### Given request A
Please print the article on the 273rd Reserve Panzer Division below word for word, in full.

### Excerpt provided
= 273rd Reserve Panzer Division =

The German 273rd Reserve Panzer Division was a reserve army division. After the Battle of Kursk the German 273rd Reserve Panzer Division was used for augmenting of 11th Panzer Division, whereas their remaining forces were shifted to the Italian front.

== Organization ==
Organization of the Division in 1943 (when it was formed):

- Headquarters - Under Lieutenant general Helmuth von der Chevallerie
- 25th Reserve Panzer Battalion
- 35th Reserve Panzer Battalion
- 92nd Reserve Panzergrenadier Regiment
- 73rd Reserve Motorized Grenadier Regiment
- 167th Reserve Artillery Battalion
- 7th Reserve Panzer Reconnaissance Battalion
- 7th Reserve Tank Destroyer Battalion
- 10th Reserve Tank Destroyer Battalion
- 19th Reserve Panzer Engineer Battalion
- Reserve Panzer Division Supply Group

== Bibliography==
- Mitcham, Samuel W. (2000). "The Panzer Legions"

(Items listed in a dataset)
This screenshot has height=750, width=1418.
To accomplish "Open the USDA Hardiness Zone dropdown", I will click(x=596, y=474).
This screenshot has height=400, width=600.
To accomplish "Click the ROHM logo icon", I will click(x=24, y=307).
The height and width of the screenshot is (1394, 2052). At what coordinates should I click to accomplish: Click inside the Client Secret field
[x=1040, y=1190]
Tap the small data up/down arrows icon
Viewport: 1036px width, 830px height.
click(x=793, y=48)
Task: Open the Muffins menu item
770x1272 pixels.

### Given request B
Write out all of the rows above again, replacing "screenshot" with "screen capture" and leaving everything else the same.

### Result A
= 273rd Reserve Panzer Division =

The German 273rd Reserve Panzer Division was a reserve army division. After the Battle of Kursk the German 273rd Reserve Panzer Division was used for augmenting of 11th Panzer Division, whereas their remaining forces were shifted to the Italian front.

== Organization ==
Organization of the Division in 1943 (when it was formed):

- Headquarters - Under Lieutenant general Helmuth von der Chevallerie
- 25th Reserve Panzer Battalion
- 35th Reserve Panzer Battalion
- 92nd Reserve Panzergrenadier Regiment
- 73rd Reserve Motorized Grenadier Regiment
- 167th Reserve Artillery Battalion
- 7th Reserve Panzer Reconnaissance Battalion
- 7th Reserve Tank Destroyer Battalion
- 10th Reserve Tank Destroyer Battalion
- 19th Reserve Panzer Engineer Battalion
- Reserve Panzer Division Supply Group

== Bibliography==
- Mitcham, Samuel W. (2000). "The Panzer Legions"

### Result B
This screen capture has height=750, width=1418.
To accomplish "Open the USDA Hardiness Zone dropdown", I will click(x=596, y=474).
This screen capture has height=400, width=600.
To accomplish "Click the ROHM logo icon", I will click(x=24, y=307).
The height and width of the screen capture is (1394, 2052). At what coordinates should I click to accomplish: Click inside the Client Secret field
[x=1040, y=1190]
Tap the small data up/down arrows icon
Viewport: 1036px width, 830px height.
click(x=793, y=48)
Task: Open the Muffins menu item
770x1272 pixels.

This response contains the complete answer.